Information pertaining to your pre-operative requirements will also be provided to you, including but not limited to:

  • Surgical consent forms
  • Pre-operative blood tests (if required)
  • Post-surgery compression garment
  • Post-operative appointment details

Once your surgery has been booked, the hospital will contact you one business day prior, and advise you on what time to fast and when to arrive at the hospital. Once in the surgical unit, you will the meet various members of the team, including the nursing staff and your anaesthetist. After meeting with Dr Reddy, pre-operative surgical markings will be undertaken in the pre-surgical bay. Following anaesthesia and surgery, Dr Reddy will see you in recovery and again on the ward once you have completely recovered from the anaesthetic.
You will generally remain in Hospital for one to two days depending on how you are feeling. You may go home with drains and you will be advised on how to care for these. When you are ready to go home, antibiotics and pain killers will be provided to you for use at home. Your first post-operative review will take place between day 5 and 7 and your surgical dressings will be removed at this point in time.

Scars will typically improve with scar management and time. It typically takes 12 months for complete scar maturation, although in reality, it often continues to further blend in and become subtle with time.

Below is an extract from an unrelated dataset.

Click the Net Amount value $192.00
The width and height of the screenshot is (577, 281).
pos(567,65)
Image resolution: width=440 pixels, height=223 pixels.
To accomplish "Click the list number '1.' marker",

Following surgery, a surgical tape is typically applied to the wound. Following the removal of the tape, it is important to keep the wound clean and moisturise the wound. You will be able to shower directly over the wound approximately 5-7 days after surgery. Dr Reddy will advise you on his particular scar care regime, but this will typically involve a combination of surgical taping and the use of a silicone based scar gel. Sun protection is also important during the first 6 months as UV exposure can have a negative impact on your scar outcome.

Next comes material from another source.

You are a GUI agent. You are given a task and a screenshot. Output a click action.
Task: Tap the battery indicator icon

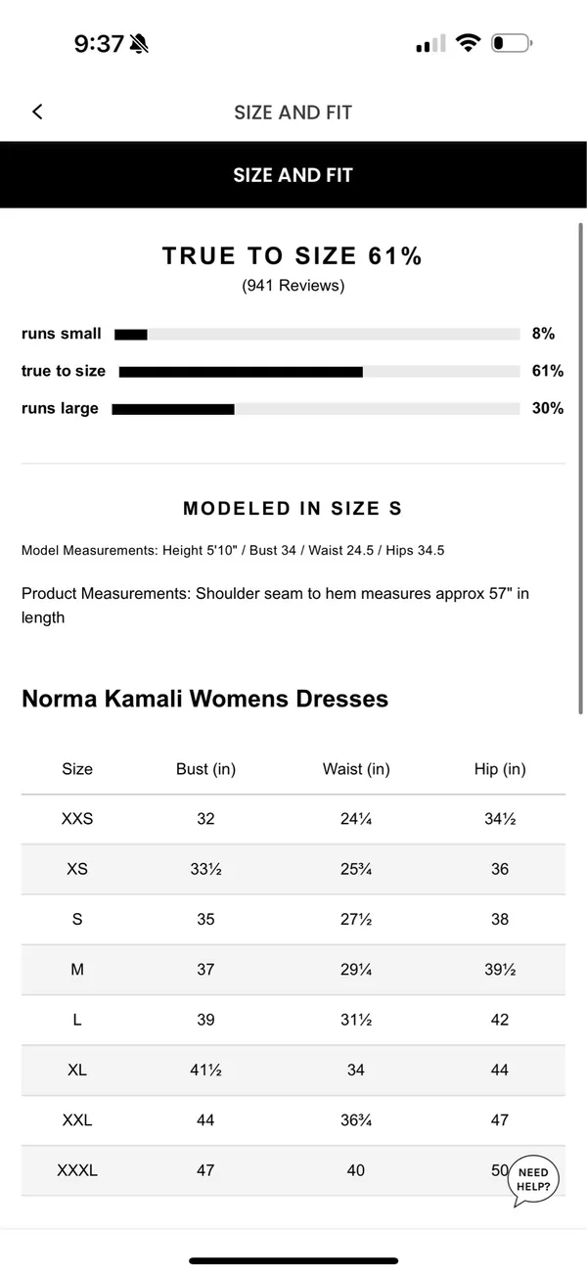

The incidence of unwanted complications is extremely low, but include:

  • Haematoma
  • Infection
  • Suboptimal scar
  • Delayed skin or nipple healing
  • Uneven contour
  • Seroma

It is important to refrain from smoking for at least 6 weeks prior to surgery as this will minimise the risks of delayed wound healing. It will also reduce post-operative infection risk and provide more favourable conditions for an optimal scar outcome. Please inform Dr Reddy if you are taking any blood thinning medications or herbal supplements. Many over the counter supplements (fish oil, krill oils, Turmeric, Garlic, Ginseng, Hair Skin & Nails) can increase the risk of bleeding. These should be stopped at least 3 weeks prior to surgery. It is also important that the advised post-operative instructions are followed as these measures can potentially reduce the risks of any unwanted sequela.

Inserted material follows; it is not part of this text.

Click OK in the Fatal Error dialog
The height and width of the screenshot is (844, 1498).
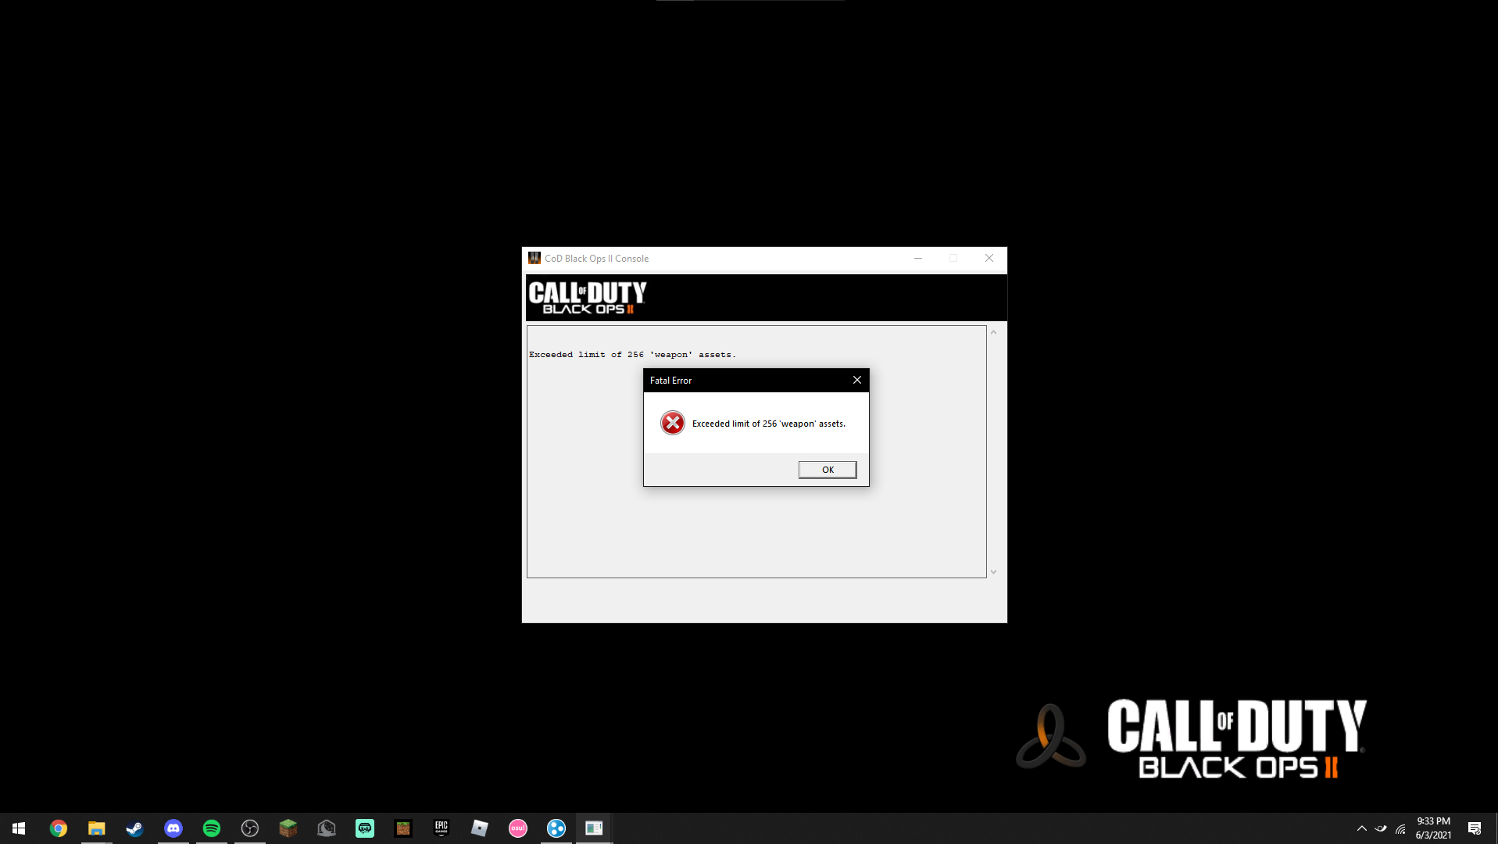point(827,470)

Following top surgery, you will generally stay in the hospital for one to two days. Your pain is typically well managed with oral analgesic medication and this will also be provided to you at the time of discharge from the hospital. Anticipate a 4 week recovery period on average. You may be able to return to work 3 weeks after surgery, providing your work is more sedentary in nature. If your work is more physical in nature, then a 6 week recovery period is likely to be required. You may commence light walking 2 weeks after surgery, but you should refrain from any more rigorous exercise regime for at least a 6 week period following surgery.

Dr Reddy will keep an eye on you during the recovery period. You will first return to the clinic approximately one week after surgery. Dressings are typically removed at this appointment and scar care advice is provided. If you have drains, these are typically removed at this visit. Dr Reddy will continue to review you over the subsequent months and this is all included aftercare as part of your surgical journey.